» **Exercise data**:
=== Begin Enclosure ===
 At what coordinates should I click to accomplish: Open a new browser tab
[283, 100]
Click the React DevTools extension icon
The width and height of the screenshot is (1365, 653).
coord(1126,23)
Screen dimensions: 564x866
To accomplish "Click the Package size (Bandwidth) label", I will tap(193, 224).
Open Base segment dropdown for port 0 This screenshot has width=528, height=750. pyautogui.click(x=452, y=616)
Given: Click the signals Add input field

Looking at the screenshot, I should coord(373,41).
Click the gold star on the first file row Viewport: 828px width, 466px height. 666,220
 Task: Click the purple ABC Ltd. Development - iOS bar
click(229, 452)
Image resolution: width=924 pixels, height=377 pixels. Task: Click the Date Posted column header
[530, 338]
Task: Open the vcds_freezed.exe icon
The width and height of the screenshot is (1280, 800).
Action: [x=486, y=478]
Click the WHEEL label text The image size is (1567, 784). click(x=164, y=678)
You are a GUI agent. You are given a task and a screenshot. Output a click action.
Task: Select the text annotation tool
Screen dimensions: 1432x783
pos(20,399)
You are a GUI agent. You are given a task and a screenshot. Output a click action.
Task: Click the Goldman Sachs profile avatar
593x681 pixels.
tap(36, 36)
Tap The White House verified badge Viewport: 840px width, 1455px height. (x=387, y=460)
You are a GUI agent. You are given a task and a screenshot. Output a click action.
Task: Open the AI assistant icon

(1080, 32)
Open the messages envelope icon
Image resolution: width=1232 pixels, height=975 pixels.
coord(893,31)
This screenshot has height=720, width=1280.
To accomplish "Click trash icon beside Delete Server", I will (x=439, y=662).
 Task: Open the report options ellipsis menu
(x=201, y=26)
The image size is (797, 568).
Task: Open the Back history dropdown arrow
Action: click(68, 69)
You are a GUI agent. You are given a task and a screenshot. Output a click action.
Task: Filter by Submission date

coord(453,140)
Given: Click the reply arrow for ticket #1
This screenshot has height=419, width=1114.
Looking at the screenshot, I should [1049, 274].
=== End Enclosure ===
» **What the task requires**: Copy out each line of the data that holds the string "will".

» **Solution to this task**:
To accomplish "Click the Package size (Bandwidth) label", I will tap(193, 224).
To accomplish "Click trash icon beside Delete Server", I will (x=439, y=662).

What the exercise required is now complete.